Elimi kolundan çekmiş ve istediğimi aldığım için gülümsemiştim. Bazen istediğim şeyi zorla almam gerekiyordu ve ben bunlar için güç kullanmaktan çekinmiyordum.

Hızla yataktan kalkmış ve üstünü giyinmeye başlamıştı. Baekhyun erkenden bir yerlere gitmişti ama ikimiz de nereye gittiğini bilmiyorduk.

Yurt binamızdan çıkıp okula girmiştik. Bayan Kang'ın odasına doğru koridorda ilerlerken Felix hâlâ üstünü düzeltmeye çalışıyordu.

"Neden sabahın köründe, bunu yapmak zorundayız ki?"

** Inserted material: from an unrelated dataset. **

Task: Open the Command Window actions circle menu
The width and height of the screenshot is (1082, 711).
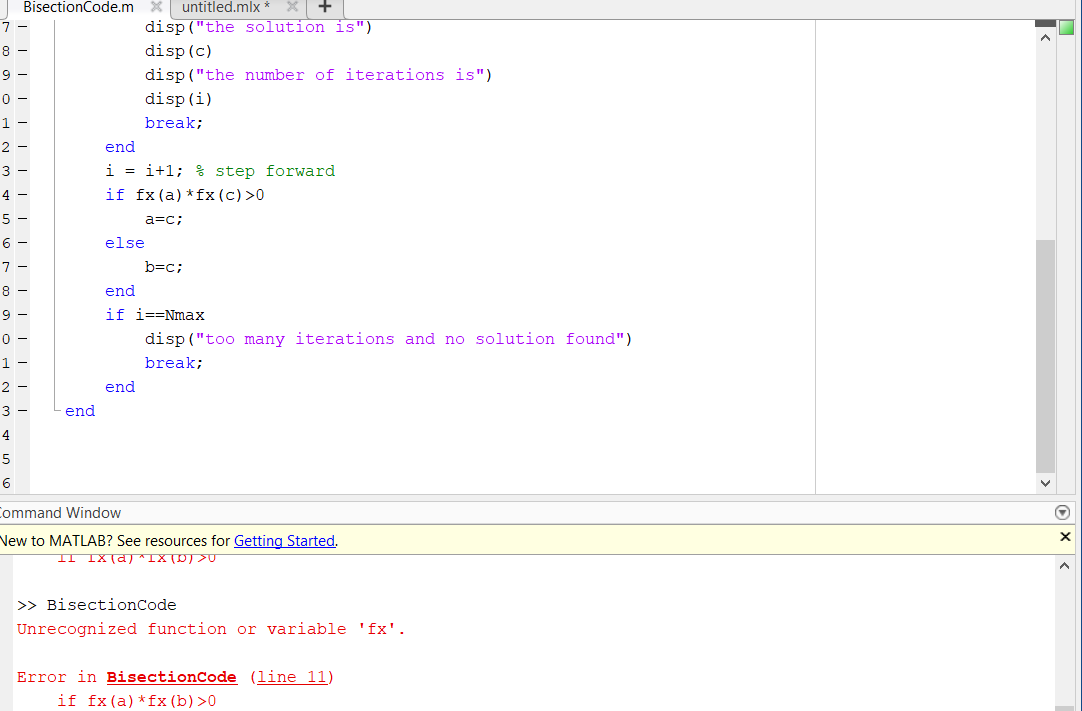Action: pos(1061,512)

"Çünkü sabah hava serin oluyor, vampirler sıcakta pek de mutlu olmazlar, bizim mutlu bir zamanda sormamız gerek."

"Saçmaladın."

Kendi kendime gülmüş ve odanın önüne geldiğimizde önce kendi yakamı, sonra da Felix'in yakasını düzeltmiştim. Ardından kapıyı tıktıklamıştım.

Bayan Kang'ın 'gelin' demesiyle kapıyı açmış ve içeri girmiştik. Bayan Kang masasında oturup dışarıyı izliyordu. Bizi görünce küçük bir tebessüm etmiş ve oturmamızı istemişti.

"Günaydın çocuklar, nasılsınız?"

Bende gülümsemiştim, önce Felix'e sonra da Bayan Kang'a dönmüştüm.

"Günaydın efendim, iyiyiz, siz nasılsınız?"

"Bende iyiyim canım, bir şeyler yemek ister misiniz?"

Felix tam ağzını açacakken öksürmüş ve gülümsemiştim.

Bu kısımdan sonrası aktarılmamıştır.